The Ebola threat's effect on the travel sector, and airlines in particular, is being noted by analysts. Particularly, perhaps, in light of reports on Wednesday (8 October) that a second person in Madrid has been admitted to hospital under the suspected infection the disease.
Tony Shepard, a travel and leisure analyst at Charles Stanley, notes that 'health concerns are one of the many factors which can affect the demand for air travel.' Shares declines this week have at least started to level off although the major UK-listed stocks remain down. International Consolidated Airlines Group (IAG) is 1% off to 341.9p), Easyjet (EZJ), down 2.3% at £13.57, and Ryanair (RYA) has also shed 1.4% to €7.02.
All three airlines have operations in Spain with IAG's Iberia and Vueling businesses giving it the biggest exposure, which goes some way towards explaining why the stock saw declines of 7% on 7 October. It's also worth noting, as Shepard does, that 'France is the most exposed European country to the Ebola virus because of its French speaking links to West Africa.' At the Paris airports, EasyJet is the second, while Shepard also point out that West Africa is 'not a major source of revenue,' for IAG.

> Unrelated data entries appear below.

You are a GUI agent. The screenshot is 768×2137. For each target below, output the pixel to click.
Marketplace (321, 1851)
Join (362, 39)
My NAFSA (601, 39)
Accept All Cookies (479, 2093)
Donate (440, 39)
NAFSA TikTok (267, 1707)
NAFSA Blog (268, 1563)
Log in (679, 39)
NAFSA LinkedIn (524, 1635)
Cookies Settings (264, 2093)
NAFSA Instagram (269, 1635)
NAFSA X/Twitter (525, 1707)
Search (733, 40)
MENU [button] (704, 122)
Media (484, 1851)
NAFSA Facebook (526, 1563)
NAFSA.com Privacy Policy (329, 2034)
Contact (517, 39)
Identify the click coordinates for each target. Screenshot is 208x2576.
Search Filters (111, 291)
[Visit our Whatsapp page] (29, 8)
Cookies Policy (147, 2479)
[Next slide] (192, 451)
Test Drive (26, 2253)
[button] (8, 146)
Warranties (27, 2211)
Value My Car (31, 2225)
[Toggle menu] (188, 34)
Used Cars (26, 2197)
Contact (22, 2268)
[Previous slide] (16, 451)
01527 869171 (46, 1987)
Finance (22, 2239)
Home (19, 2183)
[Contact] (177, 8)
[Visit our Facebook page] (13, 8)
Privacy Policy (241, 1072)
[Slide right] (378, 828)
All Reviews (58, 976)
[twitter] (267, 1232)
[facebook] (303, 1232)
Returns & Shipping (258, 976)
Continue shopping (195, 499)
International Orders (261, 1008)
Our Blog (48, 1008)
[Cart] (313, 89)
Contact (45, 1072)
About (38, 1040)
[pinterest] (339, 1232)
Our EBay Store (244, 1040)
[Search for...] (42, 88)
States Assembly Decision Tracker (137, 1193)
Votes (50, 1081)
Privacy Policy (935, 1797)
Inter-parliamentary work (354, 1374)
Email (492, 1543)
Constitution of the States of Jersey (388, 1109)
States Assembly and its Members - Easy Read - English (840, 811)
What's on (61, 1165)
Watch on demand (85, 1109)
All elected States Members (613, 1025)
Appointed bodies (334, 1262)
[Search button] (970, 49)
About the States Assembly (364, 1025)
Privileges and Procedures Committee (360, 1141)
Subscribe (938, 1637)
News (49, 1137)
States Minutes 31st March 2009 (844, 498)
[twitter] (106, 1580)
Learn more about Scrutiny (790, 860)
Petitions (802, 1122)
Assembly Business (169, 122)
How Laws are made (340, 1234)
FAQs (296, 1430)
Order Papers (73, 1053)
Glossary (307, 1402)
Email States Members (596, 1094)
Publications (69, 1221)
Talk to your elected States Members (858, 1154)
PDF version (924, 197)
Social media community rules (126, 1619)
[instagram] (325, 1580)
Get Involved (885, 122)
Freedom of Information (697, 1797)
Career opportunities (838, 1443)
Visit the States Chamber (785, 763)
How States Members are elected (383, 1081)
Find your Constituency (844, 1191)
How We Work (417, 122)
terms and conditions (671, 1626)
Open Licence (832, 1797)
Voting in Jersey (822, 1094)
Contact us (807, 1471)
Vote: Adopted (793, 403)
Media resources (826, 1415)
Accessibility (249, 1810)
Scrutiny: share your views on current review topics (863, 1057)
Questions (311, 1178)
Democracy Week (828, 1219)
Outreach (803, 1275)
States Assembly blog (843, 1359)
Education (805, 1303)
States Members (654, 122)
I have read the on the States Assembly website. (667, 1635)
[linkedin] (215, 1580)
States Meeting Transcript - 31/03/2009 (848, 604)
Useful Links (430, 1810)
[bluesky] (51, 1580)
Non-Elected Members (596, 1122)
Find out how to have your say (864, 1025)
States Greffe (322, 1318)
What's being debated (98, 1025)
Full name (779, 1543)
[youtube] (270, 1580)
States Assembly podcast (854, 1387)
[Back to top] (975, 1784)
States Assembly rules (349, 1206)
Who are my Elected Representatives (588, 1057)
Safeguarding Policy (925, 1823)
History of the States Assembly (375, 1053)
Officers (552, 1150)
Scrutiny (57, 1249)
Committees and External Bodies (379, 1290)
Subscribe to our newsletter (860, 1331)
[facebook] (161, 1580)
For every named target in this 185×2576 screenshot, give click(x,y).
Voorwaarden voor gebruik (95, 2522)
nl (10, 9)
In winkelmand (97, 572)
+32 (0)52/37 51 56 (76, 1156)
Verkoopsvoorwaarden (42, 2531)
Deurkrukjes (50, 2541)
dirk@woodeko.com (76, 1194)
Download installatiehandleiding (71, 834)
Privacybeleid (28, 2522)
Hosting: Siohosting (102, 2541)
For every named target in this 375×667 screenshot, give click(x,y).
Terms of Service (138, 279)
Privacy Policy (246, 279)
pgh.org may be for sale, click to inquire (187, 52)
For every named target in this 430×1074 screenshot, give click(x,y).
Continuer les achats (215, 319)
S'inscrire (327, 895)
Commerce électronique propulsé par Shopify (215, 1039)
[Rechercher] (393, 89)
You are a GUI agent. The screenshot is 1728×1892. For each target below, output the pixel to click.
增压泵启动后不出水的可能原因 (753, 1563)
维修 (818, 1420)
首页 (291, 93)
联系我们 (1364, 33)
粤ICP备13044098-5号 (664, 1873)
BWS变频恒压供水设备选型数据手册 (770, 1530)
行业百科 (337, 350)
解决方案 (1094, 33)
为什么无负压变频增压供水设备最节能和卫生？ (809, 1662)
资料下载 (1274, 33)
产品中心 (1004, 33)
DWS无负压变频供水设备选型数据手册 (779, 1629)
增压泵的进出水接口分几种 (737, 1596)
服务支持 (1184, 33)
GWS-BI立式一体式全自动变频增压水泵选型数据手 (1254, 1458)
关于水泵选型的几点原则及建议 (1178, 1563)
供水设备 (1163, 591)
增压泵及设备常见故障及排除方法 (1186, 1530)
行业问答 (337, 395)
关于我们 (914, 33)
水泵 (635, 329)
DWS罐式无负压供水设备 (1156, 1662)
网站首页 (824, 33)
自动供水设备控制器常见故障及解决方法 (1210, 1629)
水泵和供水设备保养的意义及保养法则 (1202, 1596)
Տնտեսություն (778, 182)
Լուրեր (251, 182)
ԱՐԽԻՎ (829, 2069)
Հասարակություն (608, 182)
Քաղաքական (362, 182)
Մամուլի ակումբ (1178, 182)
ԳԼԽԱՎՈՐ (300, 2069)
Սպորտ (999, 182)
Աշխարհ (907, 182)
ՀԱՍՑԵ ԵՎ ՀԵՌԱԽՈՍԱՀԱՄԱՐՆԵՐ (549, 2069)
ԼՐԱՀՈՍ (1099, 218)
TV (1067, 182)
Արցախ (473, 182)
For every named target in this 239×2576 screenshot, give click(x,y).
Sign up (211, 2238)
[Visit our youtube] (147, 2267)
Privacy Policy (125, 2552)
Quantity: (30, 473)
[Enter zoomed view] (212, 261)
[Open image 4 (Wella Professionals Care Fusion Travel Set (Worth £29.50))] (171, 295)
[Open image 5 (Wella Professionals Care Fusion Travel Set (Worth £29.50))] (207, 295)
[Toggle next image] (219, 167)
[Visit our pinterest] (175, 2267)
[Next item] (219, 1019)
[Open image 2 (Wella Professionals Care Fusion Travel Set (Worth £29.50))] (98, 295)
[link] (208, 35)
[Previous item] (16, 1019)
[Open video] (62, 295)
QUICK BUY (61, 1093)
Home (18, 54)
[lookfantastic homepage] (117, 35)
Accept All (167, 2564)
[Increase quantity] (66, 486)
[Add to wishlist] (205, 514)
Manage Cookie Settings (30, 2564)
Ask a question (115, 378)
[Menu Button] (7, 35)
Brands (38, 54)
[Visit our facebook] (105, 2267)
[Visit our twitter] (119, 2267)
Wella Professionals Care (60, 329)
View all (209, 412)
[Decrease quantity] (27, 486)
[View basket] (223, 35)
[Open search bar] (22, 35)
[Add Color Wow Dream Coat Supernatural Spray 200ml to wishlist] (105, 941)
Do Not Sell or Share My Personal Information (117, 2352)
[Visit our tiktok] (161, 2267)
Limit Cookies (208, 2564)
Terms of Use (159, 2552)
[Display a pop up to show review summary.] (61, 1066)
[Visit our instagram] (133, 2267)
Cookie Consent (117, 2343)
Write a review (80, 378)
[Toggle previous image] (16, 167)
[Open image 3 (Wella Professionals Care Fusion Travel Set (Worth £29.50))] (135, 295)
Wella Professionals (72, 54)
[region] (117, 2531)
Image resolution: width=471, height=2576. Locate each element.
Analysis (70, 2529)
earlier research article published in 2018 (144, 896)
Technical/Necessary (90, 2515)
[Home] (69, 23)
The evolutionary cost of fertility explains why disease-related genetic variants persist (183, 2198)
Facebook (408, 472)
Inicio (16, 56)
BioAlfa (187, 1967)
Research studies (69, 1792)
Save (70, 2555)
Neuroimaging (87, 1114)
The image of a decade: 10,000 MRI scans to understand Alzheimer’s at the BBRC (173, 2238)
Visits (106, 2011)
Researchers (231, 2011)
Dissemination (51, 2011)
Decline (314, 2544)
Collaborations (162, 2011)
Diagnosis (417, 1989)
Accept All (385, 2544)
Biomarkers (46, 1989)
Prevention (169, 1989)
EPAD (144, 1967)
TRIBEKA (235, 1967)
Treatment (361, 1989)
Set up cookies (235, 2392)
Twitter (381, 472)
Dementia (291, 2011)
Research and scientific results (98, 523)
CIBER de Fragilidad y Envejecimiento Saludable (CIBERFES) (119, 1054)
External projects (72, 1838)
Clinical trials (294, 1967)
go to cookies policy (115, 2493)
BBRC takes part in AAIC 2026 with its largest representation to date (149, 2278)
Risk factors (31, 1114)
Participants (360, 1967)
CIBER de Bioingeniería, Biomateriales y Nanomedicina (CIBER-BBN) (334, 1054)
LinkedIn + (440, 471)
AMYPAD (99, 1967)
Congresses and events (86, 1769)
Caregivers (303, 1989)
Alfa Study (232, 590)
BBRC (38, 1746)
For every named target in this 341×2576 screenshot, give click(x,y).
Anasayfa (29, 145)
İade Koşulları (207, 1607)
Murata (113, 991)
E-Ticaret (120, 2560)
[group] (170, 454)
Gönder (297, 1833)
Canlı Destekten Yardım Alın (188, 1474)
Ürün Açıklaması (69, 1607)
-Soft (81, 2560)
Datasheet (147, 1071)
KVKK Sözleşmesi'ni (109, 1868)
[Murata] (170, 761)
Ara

But revenue of course is only partly the issue, fear and its perception are the main price catalysts for now. Analysts from both Charles Stanley and Cantor Fitzgerald look to the SARS (Severe Acute Respiratory Syndrome) outbreak of 2002/3 for guidance. SARS was an airborne viral disease which spread from China and Hong Kong. It infected about 8,400 people and there were 775 reported deaths.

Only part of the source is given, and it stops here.